Throughout all this drama, Angela Merkel has stood firm. She, and her centre-right party CDU, have supported Nord Stream somewhat unenthusiastically with the primary concerns being the business element. It will unravel Germany’s plans to become a natural gas hub, as it tries to drive an EU movement towards cleaner energy. Many of Germany’s largest companies, include petrochemicals giant BASF and its energy arm Wintershall are also heavily invested in Nord Stream and the raw gas it will bring. It would also be a reputational risk to pull the plug on a project that is almost complete and set to be launched by the year’s end, and still leaves the critical question on how Germany will be able to address its energy deficit.

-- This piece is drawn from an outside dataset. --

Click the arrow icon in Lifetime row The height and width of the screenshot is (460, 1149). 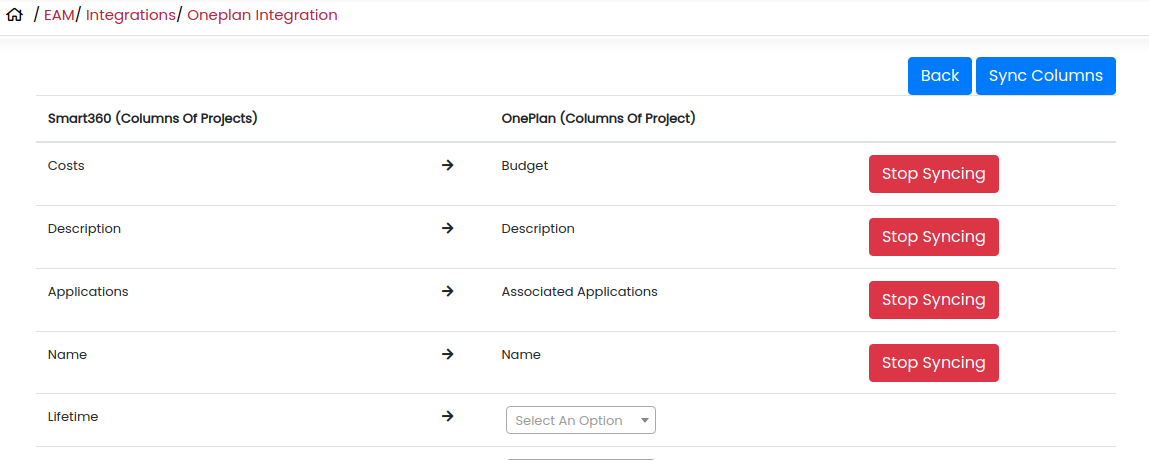[448, 417]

The business argument has overridden political concerns so far. But now a moral imperative has arisen through the attempted murder of Alexei Navalny, with his subsequent medical treatment in Berlin. This resonates in Germany particularly, since the country understands the historical consequences of authoritarian governments and the dangers it bring. The shifting of the political landscape, especially the rise of the Green Party has triggered a ferocious debate with high-ranking politicians from both the left and right calling for the project to be scrapped. Some are even arguing that Nord Stream 2 gas supply is no longer necessary, as the country’s energy requirements are now fundamentally shifting in a post-Covid 19 world.
If, and that is a very big if, the Nord Stream 2 is scrapped, that is at least US$9.4 billion down the drain and plenty more in collateral damage from peripheral activities. It will rock the boat when the usual Merkel instinct is to steady it. But the furore over an attempted assassination by one of the world’s deadliest methods no less, might be a stand that Germany is willing to take. After all, it knows first-hand the effects of an iron fist. Berlin has so far stood alone in advancing Nord Stream 2, even after the chorus of critics surrounding it grow louder and louder. If it were to kill the project, Germany could find plenty of supporters for that move and would be more than happy to offer themselves up as a role to scupper this ship. The options are varied, but one question remains that will influence the whole issue: how is Angela Merkel willing to go to take a stand over democratic ideals or business reality?